Swindon’s Honda factory has confirmed that normal production will resume on Monday after essential parts finally docked in Southampton on Thursday night.
The car giant’s factory near South Marston halted its production lines on Wednesday after container ships delivering manufacturing parts were caught out at sea in the severe weather conditions.
The bad weather over the past few weeks delayed many shipments through Europe, including to Southampton where the parts had to dock before coming on to Swindon.
Richard Day, a senior manager at Honda, reassured customers the temporary shutdown would not affect delivery of their purchases.
He said: “I can confirm we will be back to production on Monday morning.
“We halted production purely for weather-related issues causing delays coming into UK waters.
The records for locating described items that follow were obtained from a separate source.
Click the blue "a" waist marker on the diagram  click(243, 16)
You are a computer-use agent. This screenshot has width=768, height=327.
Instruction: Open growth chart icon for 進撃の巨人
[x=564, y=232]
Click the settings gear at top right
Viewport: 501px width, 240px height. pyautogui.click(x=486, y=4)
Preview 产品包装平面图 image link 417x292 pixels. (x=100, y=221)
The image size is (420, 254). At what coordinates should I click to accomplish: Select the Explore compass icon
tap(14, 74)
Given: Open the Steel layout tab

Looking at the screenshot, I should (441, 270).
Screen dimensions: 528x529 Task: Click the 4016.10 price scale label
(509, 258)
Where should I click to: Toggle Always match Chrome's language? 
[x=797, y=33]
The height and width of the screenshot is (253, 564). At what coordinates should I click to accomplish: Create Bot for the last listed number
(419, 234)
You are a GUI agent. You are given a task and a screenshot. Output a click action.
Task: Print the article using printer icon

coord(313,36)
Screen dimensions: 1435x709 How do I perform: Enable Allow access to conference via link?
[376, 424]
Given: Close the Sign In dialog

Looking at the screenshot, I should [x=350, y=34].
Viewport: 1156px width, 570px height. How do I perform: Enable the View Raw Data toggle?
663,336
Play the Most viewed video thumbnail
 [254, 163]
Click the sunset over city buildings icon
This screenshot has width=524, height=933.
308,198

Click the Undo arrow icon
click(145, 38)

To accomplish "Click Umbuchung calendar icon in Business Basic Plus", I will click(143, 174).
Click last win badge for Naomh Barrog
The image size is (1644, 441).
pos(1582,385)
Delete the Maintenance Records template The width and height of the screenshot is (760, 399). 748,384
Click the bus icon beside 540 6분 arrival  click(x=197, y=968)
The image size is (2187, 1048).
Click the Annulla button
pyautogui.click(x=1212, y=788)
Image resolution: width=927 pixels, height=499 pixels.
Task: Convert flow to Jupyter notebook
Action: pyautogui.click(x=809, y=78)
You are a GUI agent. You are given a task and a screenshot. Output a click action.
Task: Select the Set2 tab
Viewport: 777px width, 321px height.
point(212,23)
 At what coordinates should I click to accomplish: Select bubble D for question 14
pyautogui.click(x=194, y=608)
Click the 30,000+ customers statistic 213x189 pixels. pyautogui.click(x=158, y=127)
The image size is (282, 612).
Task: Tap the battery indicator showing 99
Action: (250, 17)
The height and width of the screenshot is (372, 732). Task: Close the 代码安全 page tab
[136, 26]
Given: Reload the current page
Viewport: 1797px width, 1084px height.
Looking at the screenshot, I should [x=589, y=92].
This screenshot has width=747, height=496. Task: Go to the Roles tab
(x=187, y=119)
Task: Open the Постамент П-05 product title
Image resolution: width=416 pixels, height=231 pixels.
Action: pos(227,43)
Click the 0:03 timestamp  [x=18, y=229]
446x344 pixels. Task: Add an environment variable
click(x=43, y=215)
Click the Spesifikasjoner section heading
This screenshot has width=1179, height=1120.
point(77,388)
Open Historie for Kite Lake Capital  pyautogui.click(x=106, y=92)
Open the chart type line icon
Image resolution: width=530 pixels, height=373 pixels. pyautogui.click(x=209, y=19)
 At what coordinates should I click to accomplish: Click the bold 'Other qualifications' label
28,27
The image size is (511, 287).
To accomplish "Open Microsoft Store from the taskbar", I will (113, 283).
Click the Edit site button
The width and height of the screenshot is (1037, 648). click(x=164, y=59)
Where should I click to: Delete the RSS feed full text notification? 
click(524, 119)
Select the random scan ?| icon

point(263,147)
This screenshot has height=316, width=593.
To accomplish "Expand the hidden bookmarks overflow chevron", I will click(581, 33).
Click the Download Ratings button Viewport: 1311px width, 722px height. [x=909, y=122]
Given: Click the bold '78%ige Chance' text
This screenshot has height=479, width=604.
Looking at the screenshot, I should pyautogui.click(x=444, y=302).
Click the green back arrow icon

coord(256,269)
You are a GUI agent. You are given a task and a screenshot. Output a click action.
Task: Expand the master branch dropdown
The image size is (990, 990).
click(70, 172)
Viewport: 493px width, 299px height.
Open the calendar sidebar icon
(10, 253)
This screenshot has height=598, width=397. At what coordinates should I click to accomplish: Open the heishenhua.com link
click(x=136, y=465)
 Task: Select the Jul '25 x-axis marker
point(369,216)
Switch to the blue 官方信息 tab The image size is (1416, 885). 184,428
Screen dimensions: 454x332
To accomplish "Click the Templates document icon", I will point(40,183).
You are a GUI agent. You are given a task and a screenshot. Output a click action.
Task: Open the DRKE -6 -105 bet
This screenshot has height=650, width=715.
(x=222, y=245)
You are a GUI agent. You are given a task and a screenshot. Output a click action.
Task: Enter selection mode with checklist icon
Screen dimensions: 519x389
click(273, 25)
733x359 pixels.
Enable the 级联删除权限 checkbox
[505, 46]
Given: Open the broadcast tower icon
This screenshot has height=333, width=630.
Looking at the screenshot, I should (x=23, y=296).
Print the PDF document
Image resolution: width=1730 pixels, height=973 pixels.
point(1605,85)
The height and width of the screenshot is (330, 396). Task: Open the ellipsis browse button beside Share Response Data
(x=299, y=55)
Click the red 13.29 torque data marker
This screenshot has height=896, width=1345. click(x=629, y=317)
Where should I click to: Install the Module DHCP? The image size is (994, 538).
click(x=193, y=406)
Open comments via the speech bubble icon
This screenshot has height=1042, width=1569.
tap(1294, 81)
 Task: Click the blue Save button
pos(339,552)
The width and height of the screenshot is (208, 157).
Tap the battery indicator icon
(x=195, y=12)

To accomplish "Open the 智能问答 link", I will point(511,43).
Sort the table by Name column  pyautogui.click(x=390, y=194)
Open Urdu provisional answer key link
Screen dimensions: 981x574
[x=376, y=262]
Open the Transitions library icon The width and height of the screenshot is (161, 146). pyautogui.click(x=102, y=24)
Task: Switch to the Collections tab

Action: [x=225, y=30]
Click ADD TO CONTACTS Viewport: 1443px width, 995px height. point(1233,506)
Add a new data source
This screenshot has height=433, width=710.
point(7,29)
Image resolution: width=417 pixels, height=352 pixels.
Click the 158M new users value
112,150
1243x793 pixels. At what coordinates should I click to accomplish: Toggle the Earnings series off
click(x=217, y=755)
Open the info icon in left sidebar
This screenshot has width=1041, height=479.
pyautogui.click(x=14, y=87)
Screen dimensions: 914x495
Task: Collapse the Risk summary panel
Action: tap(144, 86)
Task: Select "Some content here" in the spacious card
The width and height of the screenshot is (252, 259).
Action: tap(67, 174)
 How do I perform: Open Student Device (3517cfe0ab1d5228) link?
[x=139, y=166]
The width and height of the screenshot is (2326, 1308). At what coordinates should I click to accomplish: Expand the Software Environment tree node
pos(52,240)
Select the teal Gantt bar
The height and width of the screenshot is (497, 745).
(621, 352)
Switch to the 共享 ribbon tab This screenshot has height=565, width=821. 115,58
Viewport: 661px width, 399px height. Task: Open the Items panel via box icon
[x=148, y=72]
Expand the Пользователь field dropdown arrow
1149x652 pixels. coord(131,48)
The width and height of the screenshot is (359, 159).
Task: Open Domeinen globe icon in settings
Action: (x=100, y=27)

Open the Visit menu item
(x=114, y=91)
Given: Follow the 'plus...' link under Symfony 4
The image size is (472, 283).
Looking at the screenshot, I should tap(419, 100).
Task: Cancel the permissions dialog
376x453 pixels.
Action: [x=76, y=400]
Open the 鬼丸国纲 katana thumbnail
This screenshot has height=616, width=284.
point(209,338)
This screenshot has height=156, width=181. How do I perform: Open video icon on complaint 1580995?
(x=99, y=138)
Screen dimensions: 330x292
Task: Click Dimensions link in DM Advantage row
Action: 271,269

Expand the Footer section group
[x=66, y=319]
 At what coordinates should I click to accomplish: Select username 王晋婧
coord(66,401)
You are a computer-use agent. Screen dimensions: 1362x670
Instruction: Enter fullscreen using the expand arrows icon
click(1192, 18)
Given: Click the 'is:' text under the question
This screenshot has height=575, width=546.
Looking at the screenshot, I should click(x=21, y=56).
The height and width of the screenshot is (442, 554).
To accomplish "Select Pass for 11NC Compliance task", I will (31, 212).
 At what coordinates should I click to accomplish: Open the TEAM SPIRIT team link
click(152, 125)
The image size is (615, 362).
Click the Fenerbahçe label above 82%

“Our customers are our first priority and will not be affected by the delays.”
The shutdown was a big blow to the factory, which is one of the biggest producing the Japanese vehicles in the UK.
Mr Day said: “Everyone would rather be at work and our associates would rather keep on going, but we set aside time during the year so if things like this happen we can catch up.
“I’m very happy this arrangement was put in place a few years ago because it means our customers are not affected.
“We’re happy to be back in full production on Monday.”
The closure will not affect Honda’s profit margins since contingency plans are rountinely in place to account for any hiccups and any outstanding work will be completed in the next few weeks.
Many workers on Honda’s factory lines were sent home when the plant closed, but this should not affect their pay packets thanks to an agreement between the car manufacturing company and workers’ union, Unite.
It is not the first time the Honda factory has closed in similar circumstance. In 2011 a tsunami and earthquake in Japan disrupted the production of electronic items for the vehicles, and floods in Thailand disrupted shipping of electronic chips to the UK.
Violent protests in China in 2012 did not affect production in South Marston, although the crisis did see shares in the company drop by 2.5 per cent.